EXERCISE:
Where the records below show a line containing "Retour aux recensions du mois (186, 519)", start copying; end with the line containing "Wilco Stegge Clubkampioen (1290, 955)", and copy it too.

PROVIDED INFORMATION:
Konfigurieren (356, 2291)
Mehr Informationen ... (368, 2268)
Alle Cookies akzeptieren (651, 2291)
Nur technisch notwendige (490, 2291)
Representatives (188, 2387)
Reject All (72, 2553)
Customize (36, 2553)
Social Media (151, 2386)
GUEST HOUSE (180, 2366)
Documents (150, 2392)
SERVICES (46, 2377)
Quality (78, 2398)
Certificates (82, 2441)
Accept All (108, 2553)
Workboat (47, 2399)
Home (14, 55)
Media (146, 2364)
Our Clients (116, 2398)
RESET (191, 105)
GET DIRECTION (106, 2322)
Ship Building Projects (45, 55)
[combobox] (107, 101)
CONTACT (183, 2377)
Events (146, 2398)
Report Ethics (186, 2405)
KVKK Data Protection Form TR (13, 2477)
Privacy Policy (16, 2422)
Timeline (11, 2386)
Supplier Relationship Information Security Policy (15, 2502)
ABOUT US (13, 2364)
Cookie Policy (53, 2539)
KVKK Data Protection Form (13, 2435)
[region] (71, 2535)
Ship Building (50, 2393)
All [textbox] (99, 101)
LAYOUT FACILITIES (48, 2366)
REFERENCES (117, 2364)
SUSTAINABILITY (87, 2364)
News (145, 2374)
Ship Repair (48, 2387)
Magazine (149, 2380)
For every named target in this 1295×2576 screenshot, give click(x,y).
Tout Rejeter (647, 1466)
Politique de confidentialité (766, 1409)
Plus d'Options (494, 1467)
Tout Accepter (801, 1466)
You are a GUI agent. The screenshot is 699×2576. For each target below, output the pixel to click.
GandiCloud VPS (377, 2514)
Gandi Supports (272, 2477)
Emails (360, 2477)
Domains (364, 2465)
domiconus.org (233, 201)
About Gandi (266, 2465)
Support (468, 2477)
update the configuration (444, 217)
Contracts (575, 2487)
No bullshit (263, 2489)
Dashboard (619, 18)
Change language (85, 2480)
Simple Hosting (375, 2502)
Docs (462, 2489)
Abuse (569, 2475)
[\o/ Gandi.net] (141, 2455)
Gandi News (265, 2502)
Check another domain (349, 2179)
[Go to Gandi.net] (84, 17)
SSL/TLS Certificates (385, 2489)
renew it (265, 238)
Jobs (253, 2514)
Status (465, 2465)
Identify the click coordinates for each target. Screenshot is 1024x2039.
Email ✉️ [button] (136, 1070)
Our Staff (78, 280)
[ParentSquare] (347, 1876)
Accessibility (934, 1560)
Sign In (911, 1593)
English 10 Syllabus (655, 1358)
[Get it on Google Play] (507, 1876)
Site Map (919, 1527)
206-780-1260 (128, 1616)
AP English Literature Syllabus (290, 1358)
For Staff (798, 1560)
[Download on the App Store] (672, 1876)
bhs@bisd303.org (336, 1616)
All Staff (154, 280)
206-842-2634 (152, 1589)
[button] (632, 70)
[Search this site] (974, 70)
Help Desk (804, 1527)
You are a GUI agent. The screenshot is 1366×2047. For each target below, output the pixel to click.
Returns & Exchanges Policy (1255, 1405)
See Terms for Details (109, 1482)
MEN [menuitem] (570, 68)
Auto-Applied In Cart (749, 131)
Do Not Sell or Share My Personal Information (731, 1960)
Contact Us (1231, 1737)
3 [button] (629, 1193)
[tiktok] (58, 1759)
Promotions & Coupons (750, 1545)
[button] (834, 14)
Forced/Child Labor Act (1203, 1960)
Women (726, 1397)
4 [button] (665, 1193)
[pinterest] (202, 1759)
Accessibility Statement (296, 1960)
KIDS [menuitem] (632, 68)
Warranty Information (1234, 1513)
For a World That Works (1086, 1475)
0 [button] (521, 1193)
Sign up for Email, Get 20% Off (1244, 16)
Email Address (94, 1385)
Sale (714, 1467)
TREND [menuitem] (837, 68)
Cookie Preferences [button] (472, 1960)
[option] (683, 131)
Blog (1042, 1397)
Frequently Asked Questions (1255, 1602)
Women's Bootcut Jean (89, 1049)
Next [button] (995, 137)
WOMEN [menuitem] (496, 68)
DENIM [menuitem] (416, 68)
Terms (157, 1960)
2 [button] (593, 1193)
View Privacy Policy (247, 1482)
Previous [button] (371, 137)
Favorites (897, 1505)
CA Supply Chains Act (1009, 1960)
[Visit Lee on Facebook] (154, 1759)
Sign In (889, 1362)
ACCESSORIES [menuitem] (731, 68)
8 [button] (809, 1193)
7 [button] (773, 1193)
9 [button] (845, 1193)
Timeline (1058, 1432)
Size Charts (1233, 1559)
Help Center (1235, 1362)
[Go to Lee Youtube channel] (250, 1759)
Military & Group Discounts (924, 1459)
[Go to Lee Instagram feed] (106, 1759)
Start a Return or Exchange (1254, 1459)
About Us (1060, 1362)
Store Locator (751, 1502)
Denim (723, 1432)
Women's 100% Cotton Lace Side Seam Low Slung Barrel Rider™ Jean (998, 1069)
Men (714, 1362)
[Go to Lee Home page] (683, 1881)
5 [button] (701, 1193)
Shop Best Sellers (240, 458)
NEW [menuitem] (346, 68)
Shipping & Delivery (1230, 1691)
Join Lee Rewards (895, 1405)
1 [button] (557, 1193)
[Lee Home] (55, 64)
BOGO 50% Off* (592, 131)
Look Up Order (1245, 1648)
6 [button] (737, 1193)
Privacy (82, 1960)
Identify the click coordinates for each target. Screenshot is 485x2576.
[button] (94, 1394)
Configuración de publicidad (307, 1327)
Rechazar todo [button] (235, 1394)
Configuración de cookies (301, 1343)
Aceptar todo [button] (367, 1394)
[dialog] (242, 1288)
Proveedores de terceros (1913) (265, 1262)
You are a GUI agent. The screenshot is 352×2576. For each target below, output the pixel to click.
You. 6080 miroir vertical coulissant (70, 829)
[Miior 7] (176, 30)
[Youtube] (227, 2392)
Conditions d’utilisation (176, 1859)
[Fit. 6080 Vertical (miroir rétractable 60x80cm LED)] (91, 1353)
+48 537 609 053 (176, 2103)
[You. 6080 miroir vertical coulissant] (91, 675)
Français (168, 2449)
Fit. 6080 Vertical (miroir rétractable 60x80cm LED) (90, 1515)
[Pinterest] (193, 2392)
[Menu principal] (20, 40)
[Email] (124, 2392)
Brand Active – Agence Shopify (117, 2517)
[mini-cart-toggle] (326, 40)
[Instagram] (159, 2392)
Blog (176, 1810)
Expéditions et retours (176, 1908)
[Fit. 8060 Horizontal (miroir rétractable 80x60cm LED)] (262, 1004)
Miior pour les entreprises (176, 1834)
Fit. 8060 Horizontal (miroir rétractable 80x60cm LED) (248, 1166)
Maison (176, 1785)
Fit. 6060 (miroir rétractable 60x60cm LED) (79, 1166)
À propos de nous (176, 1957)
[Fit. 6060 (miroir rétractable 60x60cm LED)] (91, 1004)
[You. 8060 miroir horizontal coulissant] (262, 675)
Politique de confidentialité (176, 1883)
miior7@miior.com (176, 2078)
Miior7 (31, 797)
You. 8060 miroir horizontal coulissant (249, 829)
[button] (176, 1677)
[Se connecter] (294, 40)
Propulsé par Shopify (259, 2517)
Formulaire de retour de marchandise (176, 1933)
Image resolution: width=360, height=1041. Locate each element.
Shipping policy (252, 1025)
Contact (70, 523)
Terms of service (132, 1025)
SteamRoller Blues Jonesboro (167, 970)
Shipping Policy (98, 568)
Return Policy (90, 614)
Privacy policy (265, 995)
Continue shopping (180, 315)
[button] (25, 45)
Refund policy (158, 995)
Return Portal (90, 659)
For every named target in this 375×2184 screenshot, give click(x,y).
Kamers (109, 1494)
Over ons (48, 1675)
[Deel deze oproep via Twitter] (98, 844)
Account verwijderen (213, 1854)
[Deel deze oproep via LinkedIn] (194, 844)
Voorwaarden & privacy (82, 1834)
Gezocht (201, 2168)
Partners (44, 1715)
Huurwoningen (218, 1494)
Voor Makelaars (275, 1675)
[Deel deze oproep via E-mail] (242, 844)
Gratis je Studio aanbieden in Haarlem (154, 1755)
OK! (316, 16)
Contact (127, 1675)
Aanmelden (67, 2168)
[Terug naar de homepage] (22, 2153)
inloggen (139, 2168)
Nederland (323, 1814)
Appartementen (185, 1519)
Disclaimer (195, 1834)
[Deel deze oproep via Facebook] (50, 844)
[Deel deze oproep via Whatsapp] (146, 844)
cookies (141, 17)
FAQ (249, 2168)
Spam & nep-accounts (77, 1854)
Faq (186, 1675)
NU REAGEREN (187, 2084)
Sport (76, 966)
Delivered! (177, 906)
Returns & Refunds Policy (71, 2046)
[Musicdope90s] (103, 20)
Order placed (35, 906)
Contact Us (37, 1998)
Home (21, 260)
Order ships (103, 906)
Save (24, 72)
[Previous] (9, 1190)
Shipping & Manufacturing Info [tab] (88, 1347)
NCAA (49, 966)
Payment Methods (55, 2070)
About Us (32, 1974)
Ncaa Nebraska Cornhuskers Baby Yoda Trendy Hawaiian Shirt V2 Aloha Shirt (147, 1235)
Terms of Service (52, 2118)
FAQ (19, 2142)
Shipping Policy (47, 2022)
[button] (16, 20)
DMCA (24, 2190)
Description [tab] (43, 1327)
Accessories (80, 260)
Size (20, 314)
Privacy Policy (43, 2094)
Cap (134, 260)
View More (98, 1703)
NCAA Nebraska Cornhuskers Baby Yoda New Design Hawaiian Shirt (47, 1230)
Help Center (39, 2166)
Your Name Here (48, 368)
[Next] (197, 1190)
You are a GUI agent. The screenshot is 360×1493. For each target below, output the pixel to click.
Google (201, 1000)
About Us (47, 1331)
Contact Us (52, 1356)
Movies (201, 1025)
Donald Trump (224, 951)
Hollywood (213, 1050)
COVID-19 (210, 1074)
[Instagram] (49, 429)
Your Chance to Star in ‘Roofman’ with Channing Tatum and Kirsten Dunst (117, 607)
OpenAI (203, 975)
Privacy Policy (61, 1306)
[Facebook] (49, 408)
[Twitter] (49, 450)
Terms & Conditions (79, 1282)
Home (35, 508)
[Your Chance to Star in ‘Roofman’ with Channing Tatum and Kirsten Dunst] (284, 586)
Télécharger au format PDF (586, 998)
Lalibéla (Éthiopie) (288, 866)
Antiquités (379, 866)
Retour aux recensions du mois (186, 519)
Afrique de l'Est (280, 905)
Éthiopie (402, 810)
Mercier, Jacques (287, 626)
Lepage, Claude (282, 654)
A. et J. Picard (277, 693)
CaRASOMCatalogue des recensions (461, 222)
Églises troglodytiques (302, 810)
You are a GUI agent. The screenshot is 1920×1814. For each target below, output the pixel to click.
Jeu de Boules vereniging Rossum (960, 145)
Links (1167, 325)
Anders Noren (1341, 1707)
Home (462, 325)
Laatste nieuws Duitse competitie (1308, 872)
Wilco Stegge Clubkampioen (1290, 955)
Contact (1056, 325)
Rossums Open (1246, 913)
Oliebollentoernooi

SOLUTION TO THIS TASK:
Retour aux recensions du mois (186, 519)
Afrique de l'Est (280, 905)
Éthiopie (402, 810)
Mercier, Jacques (287, 626)
Lepage, Claude (282, 654)
A. et J. Picard (277, 693)
CaRASOMCatalogue des recensions (461, 222)
Églises troglodytiques (302, 810)
You are a GUI agent. The screenshot is 1920×1814. For each target below, output the pixel to click.
Jeu de Boules vereniging Rossum (960, 145)
Links (1167, 325)
Anders Noren (1341, 1707)
Home (462, 325)
Laatste nieuws Duitse competitie (1308, 872)
Wilco Stegge Clubkampioen (1290, 955)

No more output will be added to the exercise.